El único consuelo de la película “Sirāt” es su hilo conductor de música rave, concebido por el compositor Kangding Ray, la diseñadora de sonido Laia Casanovas y la mezcladora de sonido de producción Amanda Villavieja. Han creado un paisaje sonoro asombroso que fusiona ritmos electrónicos de alto octanaje con los sonidos estéreo ambisónicos de las arenas movedizas y el aullido del viento. A lo largo de la banda sonora de 12 canciones, el audio se desintegra lentamente, pasando de lo mecánico a lo etéreo y ambiental. La música funciona como un personaje en sí misma —cautivadora y, en ocasiones, abrumadora—, que refleja el paisaje emocional de los protagonistas.

Above Otro fotograma de la película “Sirāt” en el desierto (Imagen: cortesía de Edko Films)
Sin embargo, los momentos más memorables e inquietantes son aquellos de silencio absoluto. En una secuencia verdaderamente devastadora, el padre —tras haber perdido a su hijo en esta inútil búsqueda de su hija— atraviesa un campo minado. No hay banda sonora aquí, tan solo el sonido hueco de los pasos sobre la gravilla. Esto plantea una difícil pregunta: ¿cuál es la banda sonora de un hombre que ha perdido toda esperanza? La respuesta es un vacío ensordecedor.

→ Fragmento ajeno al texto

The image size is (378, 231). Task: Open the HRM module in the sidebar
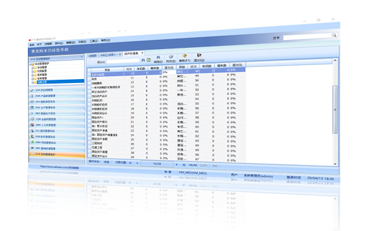57,125
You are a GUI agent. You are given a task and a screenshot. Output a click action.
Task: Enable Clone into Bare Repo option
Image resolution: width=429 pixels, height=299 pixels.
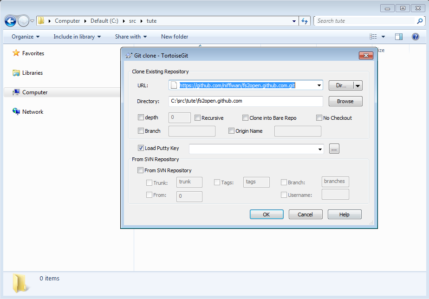coord(245,118)
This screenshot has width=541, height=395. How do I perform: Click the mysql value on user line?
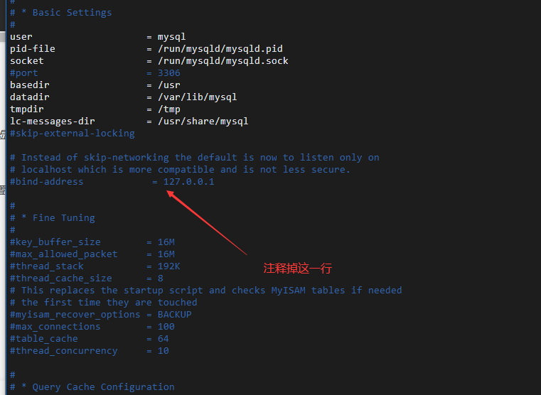171,37
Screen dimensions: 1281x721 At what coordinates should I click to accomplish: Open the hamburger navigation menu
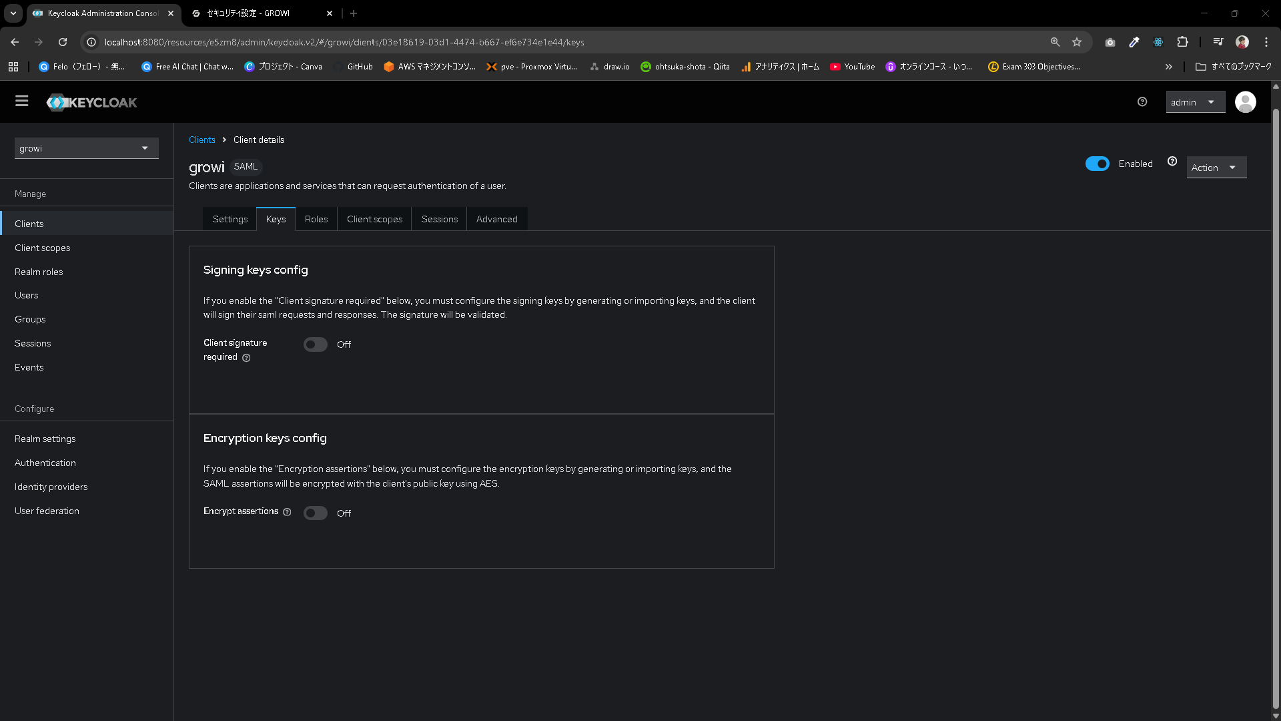(x=22, y=101)
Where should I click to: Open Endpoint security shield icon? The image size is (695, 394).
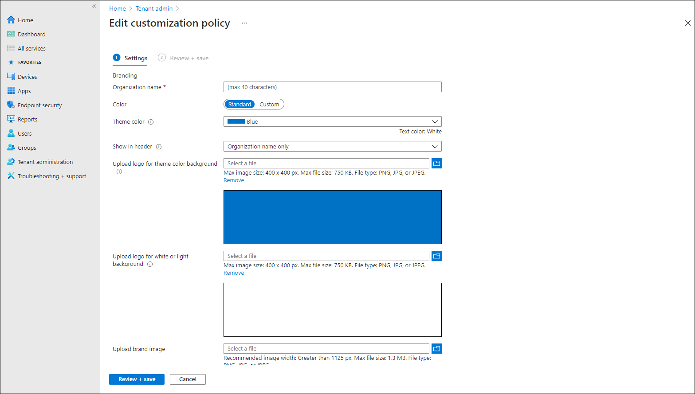(11, 105)
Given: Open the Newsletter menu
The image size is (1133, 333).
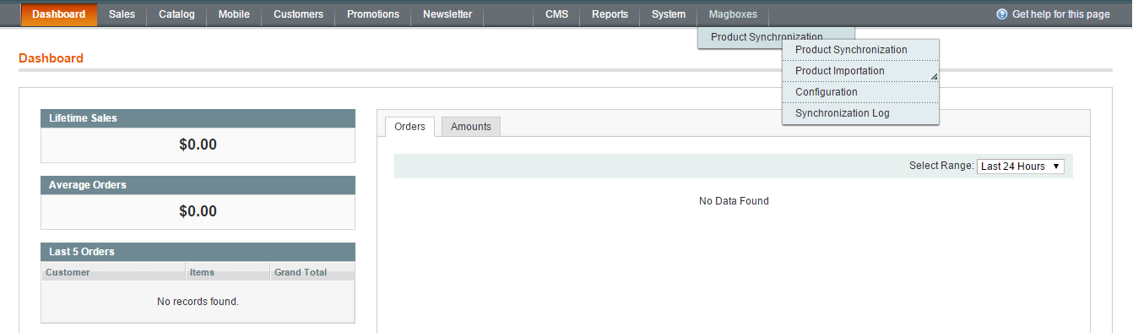Looking at the screenshot, I should pos(447,14).
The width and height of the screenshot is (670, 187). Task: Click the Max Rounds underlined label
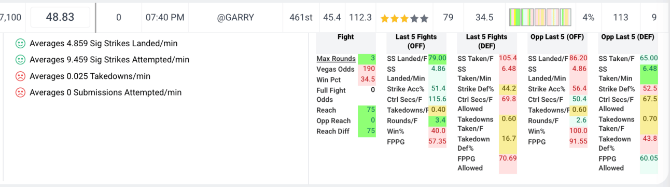coord(336,59)
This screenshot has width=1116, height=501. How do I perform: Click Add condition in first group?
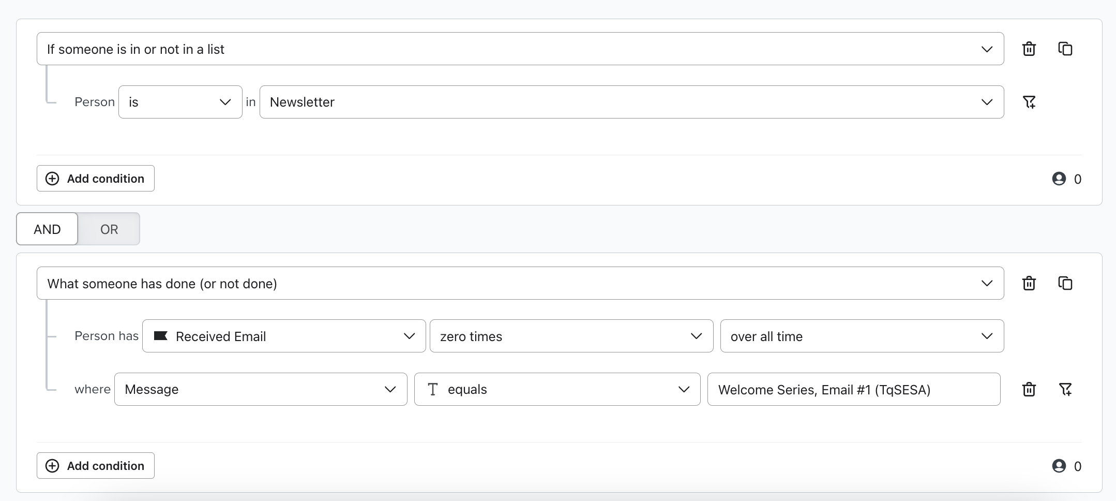96,179
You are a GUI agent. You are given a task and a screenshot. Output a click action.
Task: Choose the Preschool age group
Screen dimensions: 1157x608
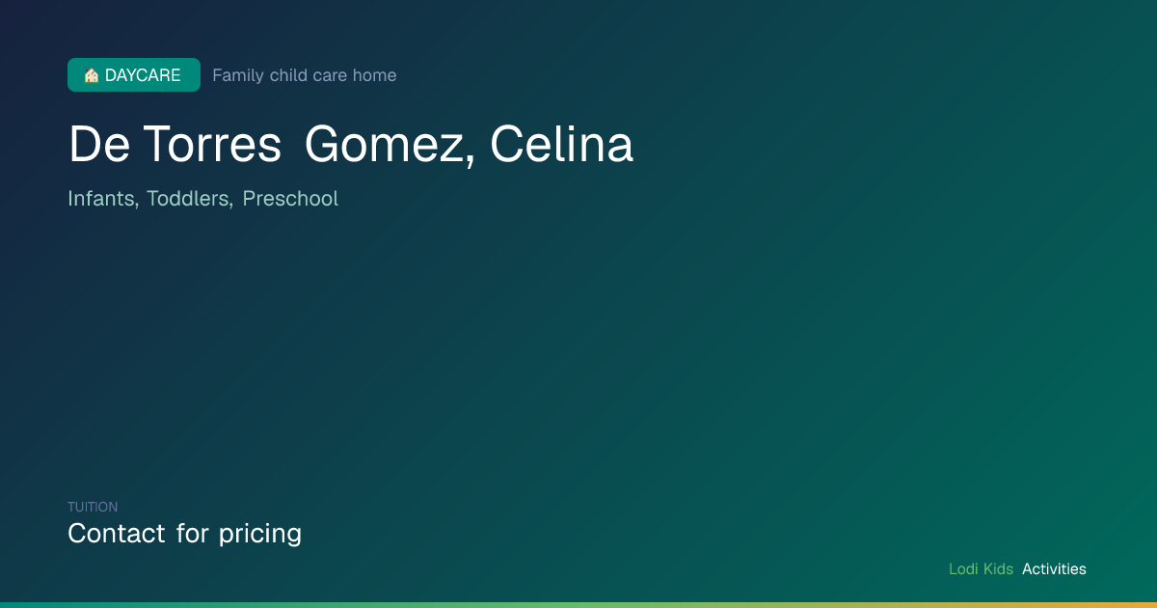tap(290, 199)
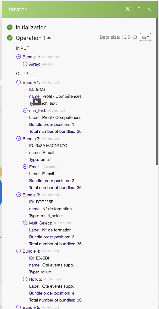
Task: Open the help question mark icon
Action: point(139,9)
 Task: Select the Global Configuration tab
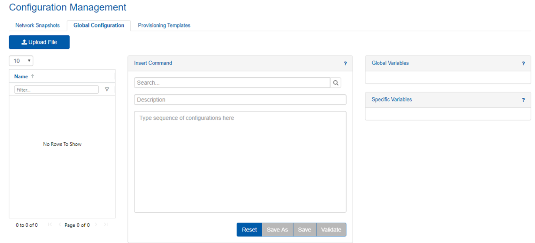tap(99, 25)
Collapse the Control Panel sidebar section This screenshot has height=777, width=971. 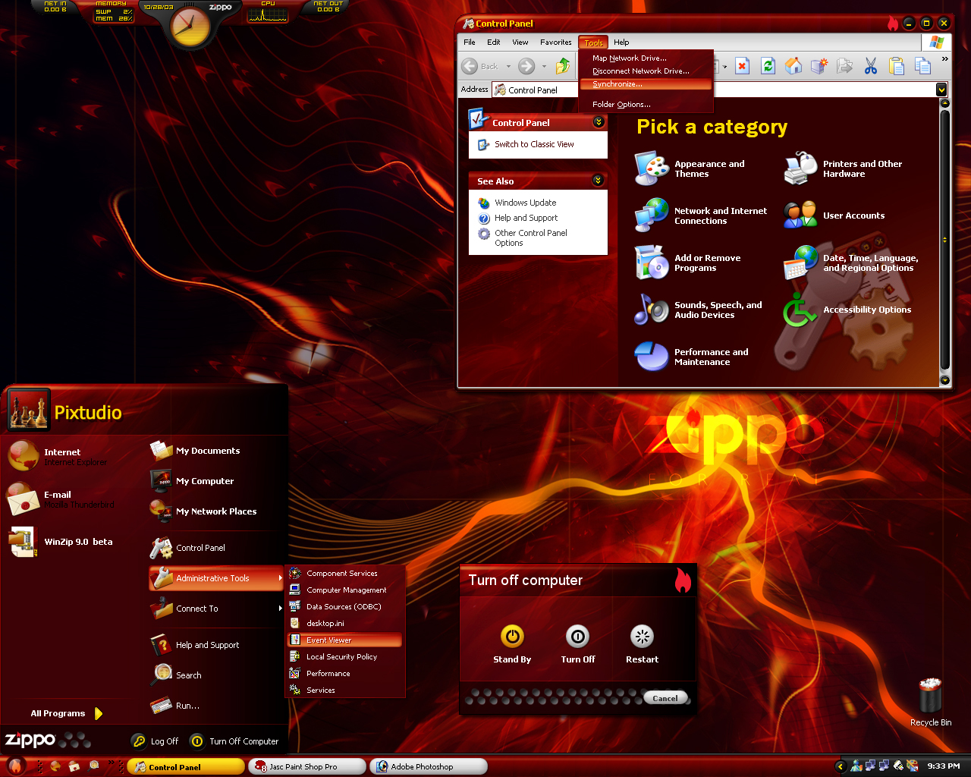click(x=599, y=122)
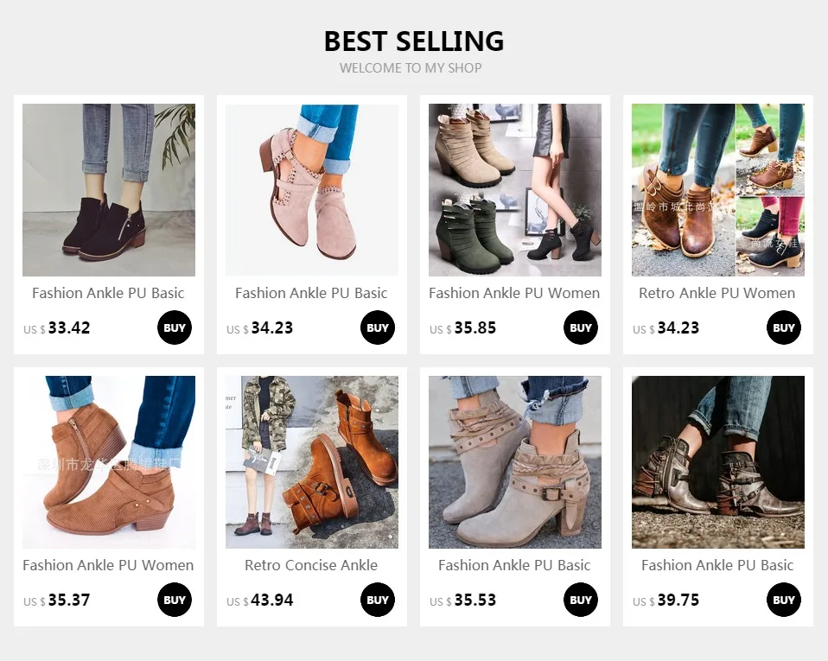Open the camo jacket boots product image
This screenshot has width=828, height=661.
[x=312, y=462]
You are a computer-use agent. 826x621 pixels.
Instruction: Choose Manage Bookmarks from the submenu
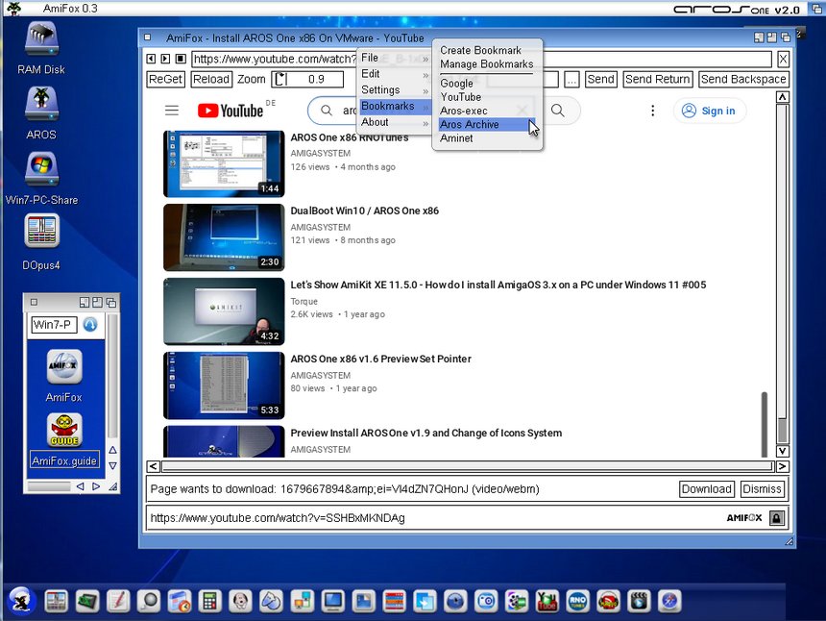coord(486,64)
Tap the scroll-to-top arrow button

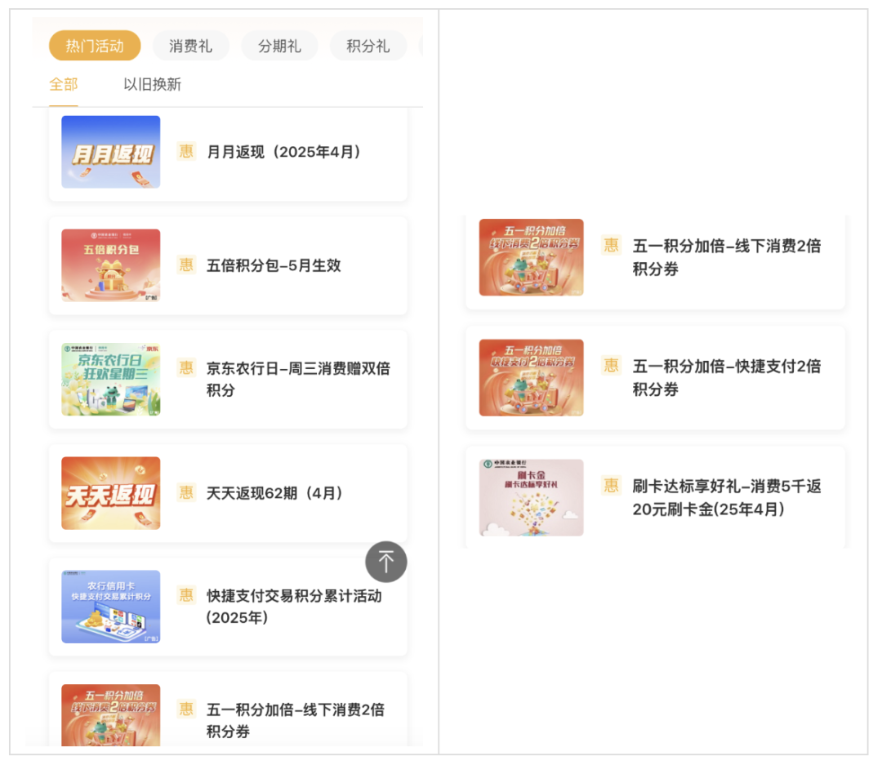[x=385, y=562]
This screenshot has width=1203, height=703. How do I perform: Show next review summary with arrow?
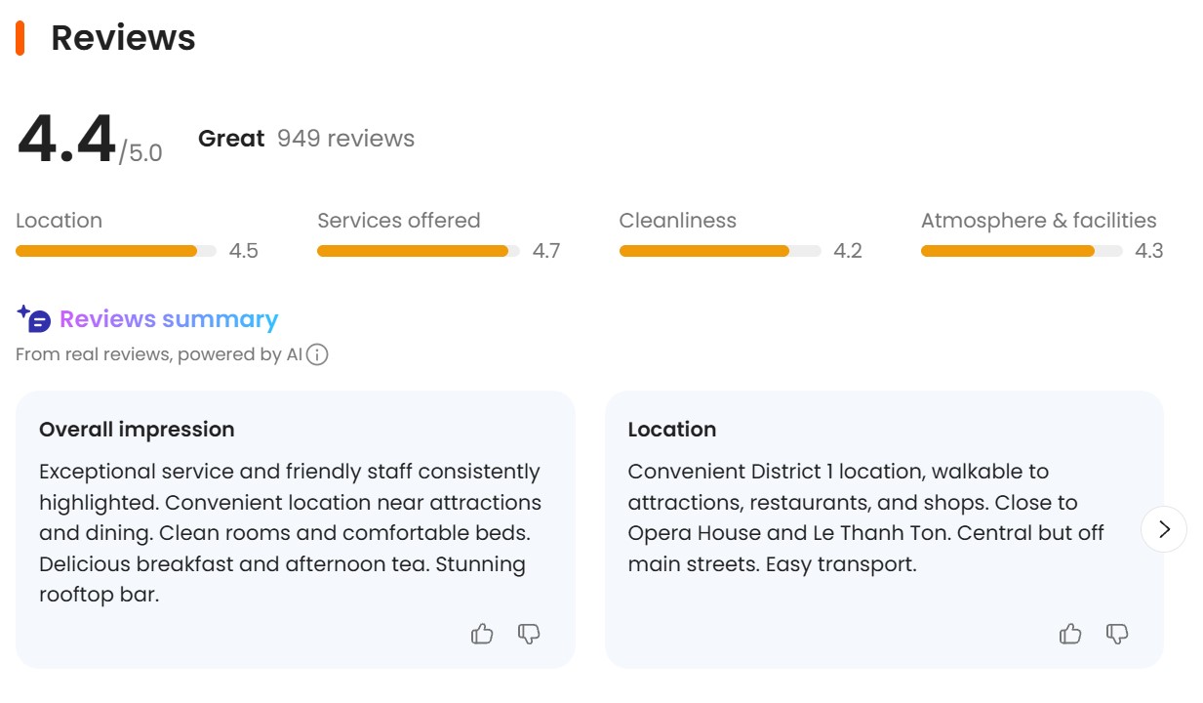(x=1163, y=529)
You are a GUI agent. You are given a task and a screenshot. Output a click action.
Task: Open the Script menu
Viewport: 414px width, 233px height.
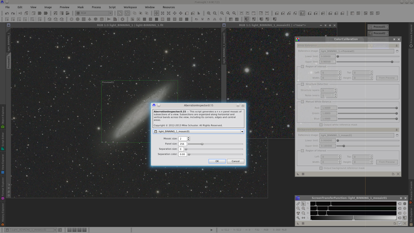[x=112, y=7]
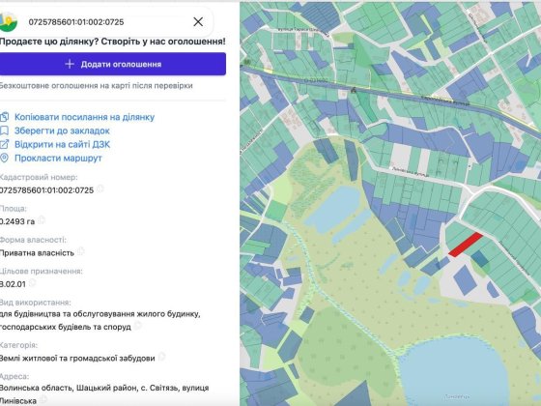This screenshot has width=541, height=406.
Task: Click the Додати оголошення button
Action: pyautogui.click(x=113, y=64)
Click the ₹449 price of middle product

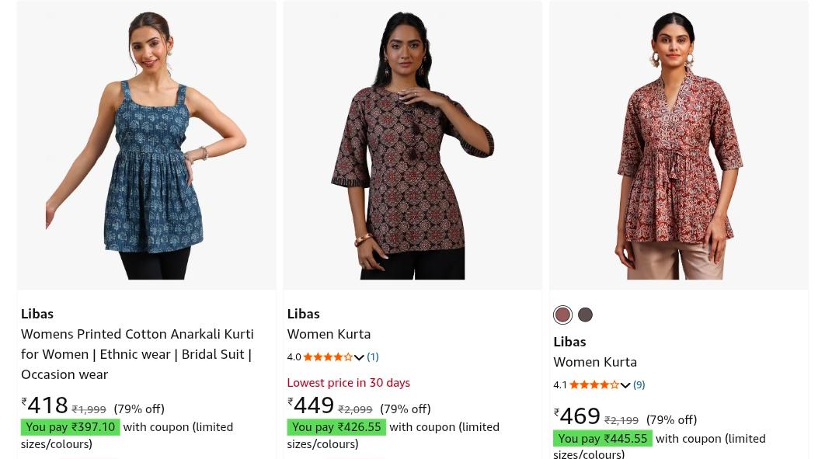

A pesar del abrumador peligro que conlleva cada paso, la capacidad de la humanidad para mostrar bondad proporciona un alivio más profundo que cualquier melodía. Lo vemos en un niño que comparte una barra de chocolate a pesar de la escasez de sus provisiones, o en los asistentes al festival que arriesgan sus vidas para regresar por el padre cuando este deambula por el páramo.
A diferencia del heroísmo superlativo de una Furiosa o un Paul Atreides, “Sirāt” se centra en la persona común. (Cabe señalar que ninguno de los intérpretes, a excepción de Sergi López y Bruno Núñez, eran actores profesionales; se les seleccionó mediante castings en la calle). Laxe examina qué es lo que mantiene a un alma en movimiento cuando la vida se torna más difícil: ya sea el valor para buscar a la familia, el anhelo de libertad, la esperanza de ser bondadoso o el instinto de supervivencia.